Exercise requirements
Go to the line holding "The width and height of the screenshot is (1568, 462)." in the entries below and write out exactly every line down to and including the line holding "Given: Select the".

(Stored data)
%%

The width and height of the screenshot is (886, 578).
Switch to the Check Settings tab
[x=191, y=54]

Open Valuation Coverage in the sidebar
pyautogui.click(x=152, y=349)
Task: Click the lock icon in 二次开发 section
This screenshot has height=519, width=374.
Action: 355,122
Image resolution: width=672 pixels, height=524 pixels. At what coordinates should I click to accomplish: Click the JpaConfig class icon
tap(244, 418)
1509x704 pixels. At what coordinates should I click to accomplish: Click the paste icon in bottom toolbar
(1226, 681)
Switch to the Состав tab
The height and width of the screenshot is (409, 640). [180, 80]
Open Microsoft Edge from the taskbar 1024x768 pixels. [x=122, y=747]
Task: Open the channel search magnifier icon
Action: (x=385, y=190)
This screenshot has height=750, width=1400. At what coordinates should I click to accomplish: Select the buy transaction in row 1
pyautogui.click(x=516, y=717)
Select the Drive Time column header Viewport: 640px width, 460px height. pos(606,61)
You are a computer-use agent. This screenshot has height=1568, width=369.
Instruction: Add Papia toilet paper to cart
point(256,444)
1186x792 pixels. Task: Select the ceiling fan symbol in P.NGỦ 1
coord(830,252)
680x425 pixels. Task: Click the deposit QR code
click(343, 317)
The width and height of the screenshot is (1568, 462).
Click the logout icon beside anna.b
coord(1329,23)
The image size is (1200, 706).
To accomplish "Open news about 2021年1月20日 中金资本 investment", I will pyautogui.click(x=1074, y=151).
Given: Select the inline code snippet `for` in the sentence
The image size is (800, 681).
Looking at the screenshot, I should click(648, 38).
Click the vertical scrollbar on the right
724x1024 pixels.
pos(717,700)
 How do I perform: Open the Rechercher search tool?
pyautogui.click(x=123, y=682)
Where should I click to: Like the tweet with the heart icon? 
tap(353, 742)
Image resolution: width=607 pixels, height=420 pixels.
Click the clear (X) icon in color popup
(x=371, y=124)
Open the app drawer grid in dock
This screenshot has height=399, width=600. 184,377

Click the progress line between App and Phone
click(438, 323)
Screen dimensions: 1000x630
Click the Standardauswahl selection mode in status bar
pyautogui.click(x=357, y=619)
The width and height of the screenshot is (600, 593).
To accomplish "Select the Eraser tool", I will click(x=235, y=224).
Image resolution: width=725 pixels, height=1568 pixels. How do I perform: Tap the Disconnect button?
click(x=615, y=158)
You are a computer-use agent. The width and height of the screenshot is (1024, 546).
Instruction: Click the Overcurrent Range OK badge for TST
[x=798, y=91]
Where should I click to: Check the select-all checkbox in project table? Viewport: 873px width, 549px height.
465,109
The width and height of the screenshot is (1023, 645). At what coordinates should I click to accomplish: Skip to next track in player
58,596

%%

Output of the exercise
The width and height of the screenshot is (1568, 462).
Click the logout icon beside anna.b
coord(1329,23)
The image size is (1200, 706).
To accomplish "Open news about 2021年1月20日 中金资本 investment", I will pyautogui.click(x=1074, y=151).
Given: Select the inline code snippet `for` in the sentence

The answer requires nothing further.